Those devices seem to be based on the (aptly named) 'star test' method of optical alignment- you are simply aligning the optics to obtain the best possible Point Spread Function (PSF). It's perhaps the easiest method (certainly the oldest), but is also semiquantative and requires experience to rapidly converge to optimal alignment. I use the star test regularly, whenever I need to align a microscope objective- this is trivial with the star test, but that's because the source doesn't have to be located far from the lens. With a telescope, you have to place the 'star' far enough away so that it is unresolved and within the focus range of the telescope- AFAIK, star tests are generally not used for aligning telescope mirrors.

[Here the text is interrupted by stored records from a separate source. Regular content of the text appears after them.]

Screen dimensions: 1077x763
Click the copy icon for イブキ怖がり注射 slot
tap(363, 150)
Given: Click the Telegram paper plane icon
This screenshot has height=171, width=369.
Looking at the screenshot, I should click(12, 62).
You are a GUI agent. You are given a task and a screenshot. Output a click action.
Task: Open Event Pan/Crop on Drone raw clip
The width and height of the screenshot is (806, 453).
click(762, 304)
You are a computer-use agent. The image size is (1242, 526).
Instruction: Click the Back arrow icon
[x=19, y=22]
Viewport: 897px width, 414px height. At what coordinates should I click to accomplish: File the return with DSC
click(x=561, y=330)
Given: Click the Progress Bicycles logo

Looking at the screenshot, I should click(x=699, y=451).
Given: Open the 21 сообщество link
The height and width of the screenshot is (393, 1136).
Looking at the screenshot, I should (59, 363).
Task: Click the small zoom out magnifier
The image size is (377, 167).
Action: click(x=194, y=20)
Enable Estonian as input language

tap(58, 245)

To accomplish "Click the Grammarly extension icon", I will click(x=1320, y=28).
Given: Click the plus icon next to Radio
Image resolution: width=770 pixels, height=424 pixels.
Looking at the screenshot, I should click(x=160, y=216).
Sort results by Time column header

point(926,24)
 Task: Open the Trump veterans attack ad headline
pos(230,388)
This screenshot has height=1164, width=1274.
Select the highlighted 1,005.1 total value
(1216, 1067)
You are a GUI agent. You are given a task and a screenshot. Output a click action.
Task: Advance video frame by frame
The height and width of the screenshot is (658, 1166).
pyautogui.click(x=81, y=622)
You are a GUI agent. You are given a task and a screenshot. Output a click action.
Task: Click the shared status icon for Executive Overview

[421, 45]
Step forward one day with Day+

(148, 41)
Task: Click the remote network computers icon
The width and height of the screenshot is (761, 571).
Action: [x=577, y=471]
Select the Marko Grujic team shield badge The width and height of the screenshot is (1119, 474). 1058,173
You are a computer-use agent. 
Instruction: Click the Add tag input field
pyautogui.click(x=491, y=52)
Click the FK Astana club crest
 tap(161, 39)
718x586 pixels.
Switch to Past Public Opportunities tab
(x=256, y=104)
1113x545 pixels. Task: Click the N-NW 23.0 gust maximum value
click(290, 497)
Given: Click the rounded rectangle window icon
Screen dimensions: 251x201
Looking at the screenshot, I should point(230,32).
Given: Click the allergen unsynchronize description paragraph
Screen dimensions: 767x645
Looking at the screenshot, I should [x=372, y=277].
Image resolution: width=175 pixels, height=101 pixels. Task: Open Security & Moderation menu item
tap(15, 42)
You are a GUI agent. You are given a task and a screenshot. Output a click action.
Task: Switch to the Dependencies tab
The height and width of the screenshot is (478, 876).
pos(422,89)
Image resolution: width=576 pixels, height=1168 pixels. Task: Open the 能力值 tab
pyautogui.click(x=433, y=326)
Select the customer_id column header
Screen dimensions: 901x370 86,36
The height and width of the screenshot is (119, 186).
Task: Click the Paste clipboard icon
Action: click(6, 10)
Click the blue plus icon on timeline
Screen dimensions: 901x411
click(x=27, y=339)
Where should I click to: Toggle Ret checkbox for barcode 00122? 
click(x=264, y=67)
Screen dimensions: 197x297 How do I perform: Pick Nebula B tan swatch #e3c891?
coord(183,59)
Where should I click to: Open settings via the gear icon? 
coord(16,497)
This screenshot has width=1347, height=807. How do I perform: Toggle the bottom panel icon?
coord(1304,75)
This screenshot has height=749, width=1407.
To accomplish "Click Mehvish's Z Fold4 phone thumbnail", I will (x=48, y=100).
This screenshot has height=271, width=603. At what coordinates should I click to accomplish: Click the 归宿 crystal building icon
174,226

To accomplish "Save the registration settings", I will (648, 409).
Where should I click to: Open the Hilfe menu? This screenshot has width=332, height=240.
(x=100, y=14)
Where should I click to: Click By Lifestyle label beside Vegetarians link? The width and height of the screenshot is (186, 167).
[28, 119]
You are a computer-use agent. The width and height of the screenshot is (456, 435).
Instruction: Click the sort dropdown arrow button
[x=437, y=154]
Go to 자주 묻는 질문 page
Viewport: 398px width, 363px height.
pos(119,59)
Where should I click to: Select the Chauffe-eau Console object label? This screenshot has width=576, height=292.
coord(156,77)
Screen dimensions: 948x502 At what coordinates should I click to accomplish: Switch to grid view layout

Since you are not testing individual mirrors, but aligning one with respect to another, do you have access to the prime focus? Another good alignment technique is 'autoreflection' or 'retroreflection'. Here, you place a mirror or ball bearing (the ball bearing center is located at the focal plane) at the focus and monitor the light reflected back through the optical system, performing alignment to make the incident and reflected light coincide. This requires more equipment (an interferometer, for example), but is also fairly easy to perform.
Here's a random idea, not sure if it will work: remove the eyepiece, use a laser pointer to send light 'backwards' through the telescope, and aim the telescope at a retroreflecting cube/corner reflector. Then align the mirrors until the reflected beam overlies the incident. If you carefully orient the telescope you may be able to use a simple flat mirror instead of a retroreflector.